Bananas rank above apples and oranges (two other highly-hybridized fruits) as America’s most beloved and purchased fruit. According to an article in the New York Times from 2004, more than 8 billion pounds of bananas were sold in the US in 2003, an average of 84 per person. And while they are hardly local or seasonal in America (with the exception of Hawaii and parts of Florida) - even many of the most die-hard locavores make exceptions for the banana, which is nourishing, tasty, and possibly the most convenient snack on the planet. (It comes in its own compostable wrapper, after all.) It’s hard to imagine walking into a supermarket and not finding piles of banana “six packs” ready to toss in the cart. But unless scientists can beat the clock, it seems they - at least the Cavendish banana - could disappear in a matter of decades.

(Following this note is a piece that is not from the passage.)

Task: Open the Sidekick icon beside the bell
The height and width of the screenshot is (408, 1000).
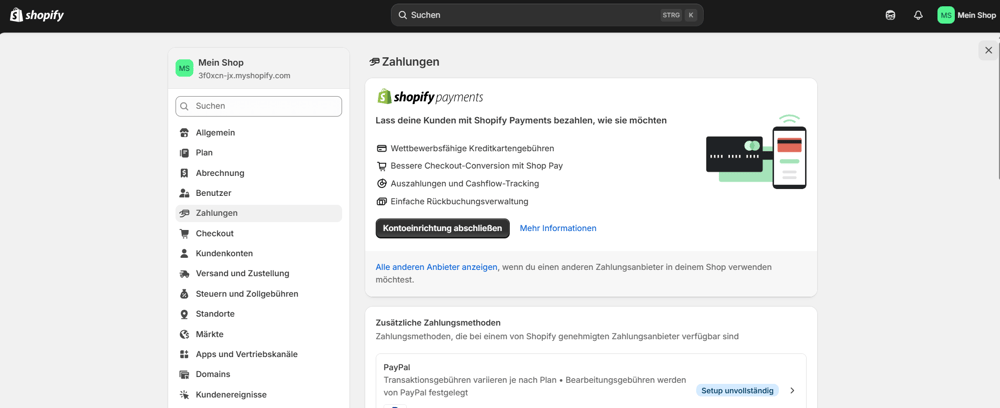Action: pyautogui.click(x=890, y=15)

According to Plenty, scientists in Honduras are currently attempting to breed the Cavendish (think the Paris Hilton of genetic variety) with older heirloom varieties. But the task is painstaking and has been only marginally successful. Furthermore, Cavendish bananas have become so ubiquitous, that even finding heirloom varieties to breed them with has been a struggle. And because bananas do not grow in most of the US, small sustainably-minded farmers cannot play a part in saving them.

If the situation is as dire as the scientists make it out to be, then it seems that bananas are going the way of the honey bee. Maybe Haagen-Dazs should look into making a Save the Banana ice cream too?